The introduction of this framework, along with additional funding being released specifically for the support of ACP, as well as the development of the Interim NHS people plan which makes specific reference to ACP, the approval of an Apprenticeship route for ACP, and the prospect of potential governance/ regulation through the Academy has led to an increase in activity around ACP. 

Many education providers have undertaken to map their programmes to the framework and promote their courses as ‘ACP’, with some also developing new ACP apprenticeship programmes.  From my experience as a Dean and a CPD programme lead, the release of funding and this being tied to ‘ACP’ has led to an increase in enquiries about the opportunities for ACP training and education.  In response I, like many others have reviewed, refreshed or created new ACP products.

Employers are also now having to review those that currently hold ACP roles or undertake what they believe to be ACP related tasks to ensure they meet the framework expectations.  They have also looked to create new or additional ACP posts in the workforce.  In some cases, this is to provide further career routes and retention opportunities for their highly skilled staff.  This offers the opportunity of ACPs to ‘add value’.  However, potentially for many others, it has also been seen as a way to reconfigure or develop service provision in particular areas, especially where there are shortages of supply of other professionals.  This has led to ACP being seen as purely a way to substitute where Doctors would normally operate (ie we are back to the mini doctor, maxi nurse debate!).  As you can imagine this is creating controversy regarding the actual aim and impact of ACP and nervousness for those that may be working or wanting to work in this field.

Health care professionals are now expected to have longer working lives than ever before.  The fragility of long term careers in a particular service, field of practice or employer has increased with a higher pace of service reconfiguration, development of specialisms and creation of new roles within the field.  This creates a perceived pressure on health professionals to ensure they have the ‘right qualifications’ to allow them to progress in their career or maintain job security. 

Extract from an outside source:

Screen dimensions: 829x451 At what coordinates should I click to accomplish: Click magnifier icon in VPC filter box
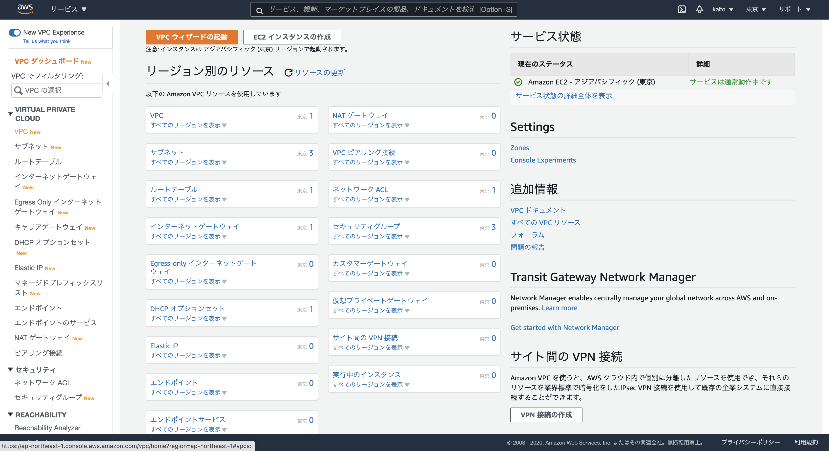[18, 90]
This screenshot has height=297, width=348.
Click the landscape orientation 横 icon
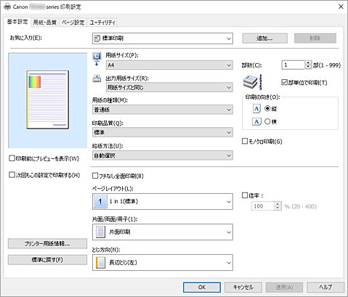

So this is a sensitive and potentially explosive topic.  There appears to be a strong belief in the benefits that ACP training can provide and lots of activity happening around ACP education provision.  So this looks like a good moment to evaluate the actual value and impact ACP training has for employers, individual healthcare professionals, commissioners of training and the training providers.  Fortunately it’s also a moment when I am able to start a PhD on the topic!